Personally, I prefer an export tax to an export ban. I would even be willing to go for some cost-based and performance-based incentives for refining. The five-year window in the Senate version is not enough time to develop a real mineral refining capacity. Given how porous our borders are, it is also very difficult to enforce. On the other hand, an export tax will also help generate revenues for developing the government’s capacity to value minerals the right way. Of course, I will defer to the leadership’s instructions on the House’s final position.
I will of course await the consensus of my panel’s members. Other provisions seem within reason, so I think we will not disagree all that much on the other provisions. A few rate adjustments, here and there, but no radical disagreements.

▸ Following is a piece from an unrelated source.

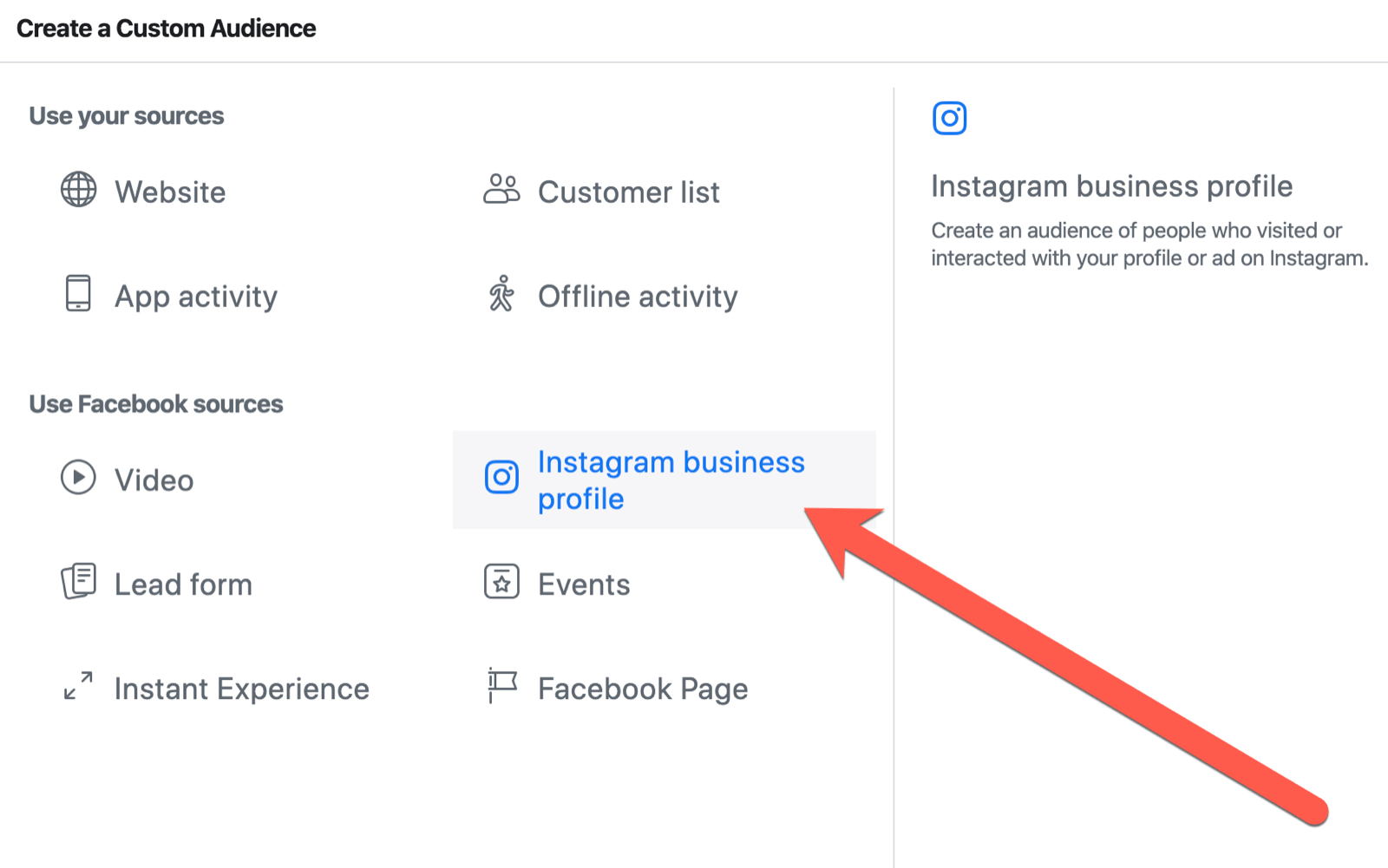The image size is (1388, 868).
Task: Select the App activity phone icon
Action: [78, 295]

The transparency provisions in both versions are consistent with international best practices, and in the case of Mongolia, these provisions were a greater win than any rate adjustment, helping them gain some 1.2 billion USD in back taxes. So, I’m 90% satisfied with either the Senate or the House version’s provisions in that area.
This is the closest a mining fiscal regime has come to being enacted, ever. We can easily resolve the disagreeing provisions through one meeting. So, I’m optimistic we will make it.